* _Given request_
Arrange the items starting at the line that contains "This screenshot has height=1536, width=2048." and ending at the line that contains "coord(804,172)" as a Markdown table with the columns Row and Line. Number each row and leave out blank lines.

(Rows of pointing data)
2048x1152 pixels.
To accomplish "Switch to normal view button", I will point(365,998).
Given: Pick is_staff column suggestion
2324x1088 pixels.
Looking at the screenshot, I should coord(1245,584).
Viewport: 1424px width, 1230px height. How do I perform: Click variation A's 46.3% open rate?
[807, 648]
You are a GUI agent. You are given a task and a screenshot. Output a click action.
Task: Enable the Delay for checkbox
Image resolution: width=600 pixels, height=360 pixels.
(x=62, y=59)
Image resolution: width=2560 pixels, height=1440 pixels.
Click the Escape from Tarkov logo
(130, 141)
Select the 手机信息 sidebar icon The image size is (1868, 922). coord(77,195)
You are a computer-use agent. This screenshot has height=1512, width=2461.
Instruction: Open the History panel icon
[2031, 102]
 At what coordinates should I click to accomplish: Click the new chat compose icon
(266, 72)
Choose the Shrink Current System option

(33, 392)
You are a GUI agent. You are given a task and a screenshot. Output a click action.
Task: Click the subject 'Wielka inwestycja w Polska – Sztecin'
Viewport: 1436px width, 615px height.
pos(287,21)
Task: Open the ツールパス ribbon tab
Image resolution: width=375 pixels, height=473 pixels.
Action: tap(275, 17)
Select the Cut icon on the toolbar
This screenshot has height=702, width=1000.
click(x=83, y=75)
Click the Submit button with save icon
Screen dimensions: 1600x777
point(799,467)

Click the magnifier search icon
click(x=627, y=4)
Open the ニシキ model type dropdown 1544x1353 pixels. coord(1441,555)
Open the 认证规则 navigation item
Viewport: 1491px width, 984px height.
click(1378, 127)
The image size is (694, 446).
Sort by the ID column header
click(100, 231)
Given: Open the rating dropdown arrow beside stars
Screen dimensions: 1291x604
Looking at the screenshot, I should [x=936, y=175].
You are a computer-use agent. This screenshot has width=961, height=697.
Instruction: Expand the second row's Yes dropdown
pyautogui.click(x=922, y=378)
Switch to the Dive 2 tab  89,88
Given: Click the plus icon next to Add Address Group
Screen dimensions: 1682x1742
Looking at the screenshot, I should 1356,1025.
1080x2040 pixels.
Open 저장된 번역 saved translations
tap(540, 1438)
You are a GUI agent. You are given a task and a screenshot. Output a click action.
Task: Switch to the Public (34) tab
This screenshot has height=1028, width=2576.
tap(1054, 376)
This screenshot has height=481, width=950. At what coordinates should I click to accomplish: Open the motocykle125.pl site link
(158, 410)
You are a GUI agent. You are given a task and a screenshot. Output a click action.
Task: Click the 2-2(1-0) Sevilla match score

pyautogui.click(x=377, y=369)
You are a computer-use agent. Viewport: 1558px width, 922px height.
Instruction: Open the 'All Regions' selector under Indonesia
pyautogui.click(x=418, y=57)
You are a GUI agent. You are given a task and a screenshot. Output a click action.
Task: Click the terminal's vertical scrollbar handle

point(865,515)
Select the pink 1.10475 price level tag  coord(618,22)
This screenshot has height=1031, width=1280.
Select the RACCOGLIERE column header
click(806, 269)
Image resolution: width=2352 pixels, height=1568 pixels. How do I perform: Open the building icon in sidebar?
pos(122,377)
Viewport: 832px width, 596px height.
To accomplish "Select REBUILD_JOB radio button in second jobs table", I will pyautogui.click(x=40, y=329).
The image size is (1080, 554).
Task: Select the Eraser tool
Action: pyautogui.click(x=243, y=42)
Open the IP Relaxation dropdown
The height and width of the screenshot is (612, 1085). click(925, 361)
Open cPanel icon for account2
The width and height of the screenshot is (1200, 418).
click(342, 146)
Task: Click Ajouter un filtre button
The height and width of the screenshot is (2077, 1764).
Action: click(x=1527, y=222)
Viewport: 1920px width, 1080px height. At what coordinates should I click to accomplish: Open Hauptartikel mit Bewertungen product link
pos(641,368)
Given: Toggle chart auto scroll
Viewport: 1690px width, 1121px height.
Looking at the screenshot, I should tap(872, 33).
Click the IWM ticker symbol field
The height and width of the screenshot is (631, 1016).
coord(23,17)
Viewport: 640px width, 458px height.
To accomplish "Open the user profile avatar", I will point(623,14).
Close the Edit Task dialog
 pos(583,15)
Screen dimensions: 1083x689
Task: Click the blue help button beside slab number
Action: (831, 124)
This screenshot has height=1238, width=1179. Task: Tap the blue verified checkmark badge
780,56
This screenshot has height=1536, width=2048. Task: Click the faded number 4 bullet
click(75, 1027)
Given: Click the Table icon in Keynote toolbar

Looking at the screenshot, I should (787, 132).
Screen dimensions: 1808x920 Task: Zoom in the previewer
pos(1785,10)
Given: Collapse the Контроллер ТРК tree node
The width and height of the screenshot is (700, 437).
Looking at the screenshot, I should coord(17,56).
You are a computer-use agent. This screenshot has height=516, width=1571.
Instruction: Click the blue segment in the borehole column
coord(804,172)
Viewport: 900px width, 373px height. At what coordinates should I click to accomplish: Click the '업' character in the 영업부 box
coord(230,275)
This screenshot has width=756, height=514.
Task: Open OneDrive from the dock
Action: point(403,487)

* _Result for this exercise_
| Row | Line |
|---|---|
| 1 | This screenshot has height=1536, width=2048. Task: Click the faded number 4 bullet |
| 2 | click(75, 1027) |
| 3 | Given: Click the Table icon in Keynote toolbar |
| 4 | Looking at the screenshot, I should (787, 132). |
| 5 | Screen dimensions: 1808x920 Task: Zoom in the previewer |
| 6 | pos(1785,10) |
| 7 | Given: Collapse the Контроллер ТРК tree node |
| 8 | The width and height of the screenshot is (700, 437). |
| 9 | Looking at the screenshot, I should coord(17,56). |
| 10 | You are a computer-use agent. This screenshot has height=516, width=1571. |
| 11 | Instruction: Click the blue segment in the borehole column |
| 12 | coord(804,172) |